The rise of multinational firms has created a global workforce called the expatriate global manager. Commonly defined as ‘a highly skilled worker with unique expertise who is sent to work in another unit of the same company located in a foreign country, generally on a temporary basis’, such managers are increasingly visible in India in recent times.

Expatriate population is the hallmark of any colonial rule, and history tells us that there have been many societies where such an overseas group lived a cocooned existence, in a bubble, often wrapped cosily in luxuries away from the locals or ‘natives’. That was the past and now the post-industrial world has seen a newer version where the expatriate managers’ tribe consists of honchos on a mission to establish business supremacy in markets that have competition from all over the world.

Yet, in the words of the late Sumantra Ghoshal and his colleague, Christopher Bartlett, there is no such entity called the universal global manager. Surveying the landscape of the global professionals, they spoke instead of four kinds of managers: Business Managers, Country Managers, Functional Managers, and the Corporate Manager, those who are tasked with nurturing the specialists and coordinate their efforts. Either way, the phenomenon of these skilled professionals is here to stay. Such managers are assigned for multiple reasons: be it for their functional knowledge, leadership skills, subject matter expertise, or in some cases as the vanguard force to establish a new business built on market entry strategies designed at home.

Another set of managers are those who form part of the global workforce today, who travel in search of better earnings opportunities into geographies where the local workforce lacks the requisite skills. This category includes the migrant managerial workforce in places like the Middle East (UAE, Oman, Qatar, Kuwait, etc) and parts of East and West Africa.
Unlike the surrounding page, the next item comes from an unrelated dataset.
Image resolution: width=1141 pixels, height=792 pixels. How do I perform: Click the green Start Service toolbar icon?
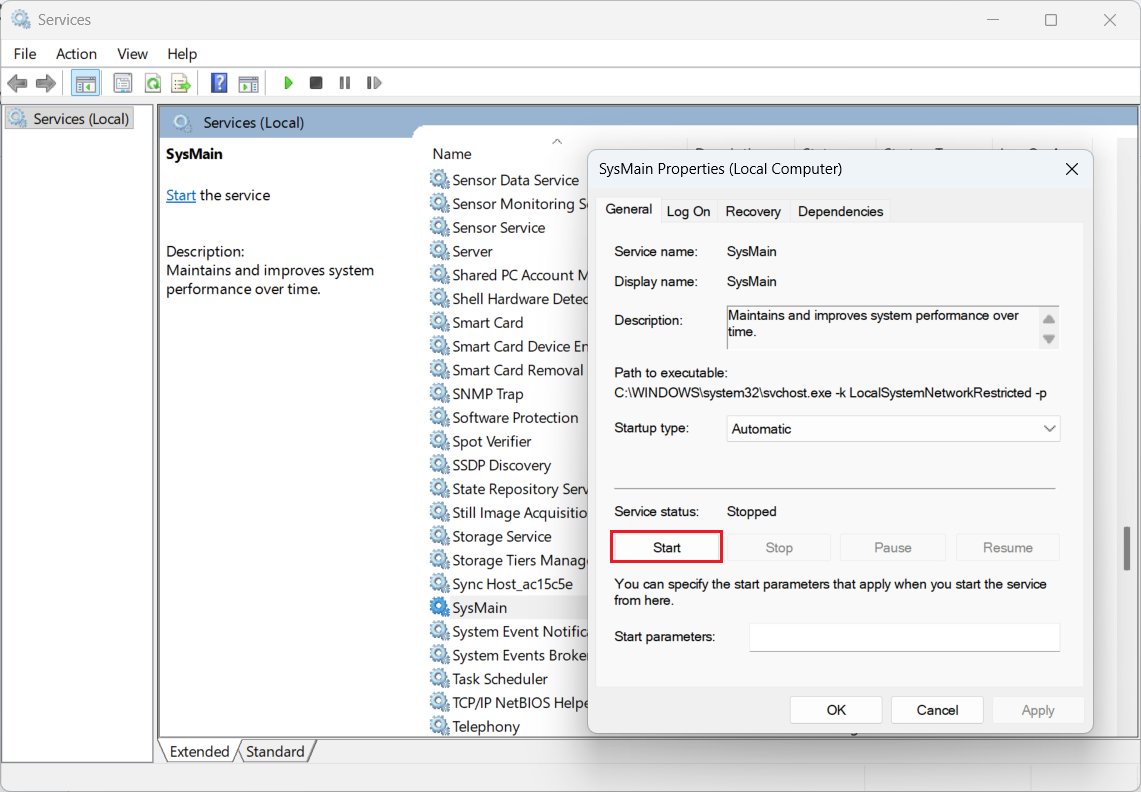(x=288, y=83)
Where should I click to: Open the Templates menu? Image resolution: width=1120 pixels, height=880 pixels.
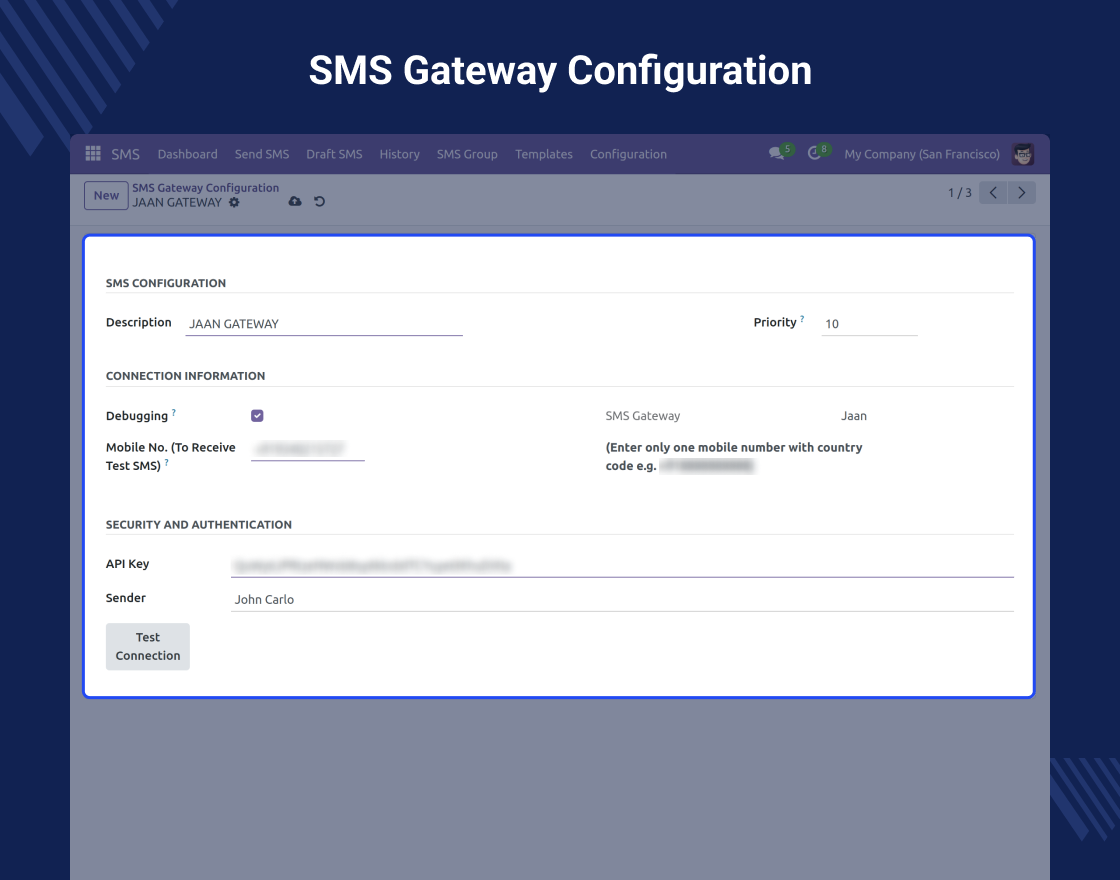tap(544, 154)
What are the typical challenges faced by them? Shorn of the glamour, the reality is that leading an expatriate life has multiple challenges, even without including issues at the workplace (and these can be very difficult too). This includes social and cultural shocks that are often encountered on a daily basis – be it the obstacles of language, food and physical comfort (apartments, leisure, etc). However, the real taxing matters are those arising from emotional discomfort, issues of loneliness and alienation from the local setting.

What is not often acknowledged is that the maximum brunt is borne by the spouse and children of expatriate managers. Often described as the ultimate nuclear family, away from grandparents, uncles, aunts and cousins, and the familiar faces of neighbours and friends, the family has to begin afresh and make new relationships in an alien setting. This can lead them to getting really close to each other as they truly have to support one another, or the pressures can come to a boil, causing not just domestic strife but also showing up through displacement behaviour of the expatriate manager at the office.

The final straw in some cases is that sometimes when the expatriate finally returns home (technically called ‘repatriation’) – particularly after a long overseas innings – he feels reverse cultural shock. Re-entry difficulties are once again societal and, in some cases, organisational, where the overseas manager finds that he was forgotten in an insignificant corner of the world, at a minor outpost of the firm.

In the final analysis, is it worth transporting such managers across the globe, disrupting their social and family life? The answer in today’s context is a resounding ‘yes’. If done right, and structured with careful planning, the pay-off is immense, both to the firm and the manager. Potentially, the knowledge brought by the manager can jumpstart business in market entry situations and in running firms, can contribute to raising the bar to new operating levels of excellence. For the manager today, a stint in the emerging markets may become a trial by fire but success here is generally a recipe for fast-track growth in the firm’s echelons. Ghoshal and Bartlett’s corporate managers are today carefully knitting together a game plan for grooming all-rounders who can be the crack commando forces ready to be deployed into geographies that need assistance, and who in turn receive a substantial compensation package that make it attractive for them to bear the itinerant life. This exclusive band of global nomads seek new tests in foreign shores to test their professional capability, knowing that spurring the earning there raises the chances of corporate glory, irrespective of the price paid by them at the domestic front.

Such a hardy bunch of managers are equipped with a positive attitude of curiosity, eager to explore new avenues with alacrity and with a flexible style of operation. Assimilating with the local environment with rapid ease, they are the modern Captain Kirks chalking victories for their business in new worlds, and ever eager to share their coping strategies and learning with new rookies of this global world. They are the bridge builders to a modern world where national borders mean little and where the ties that bind are one of seeing similarities across societies rather than superficial differences. They are the ones that are ushering in the brave new world of transnational enterprises, and provide the currency of excellence that corporate boards are now seeking.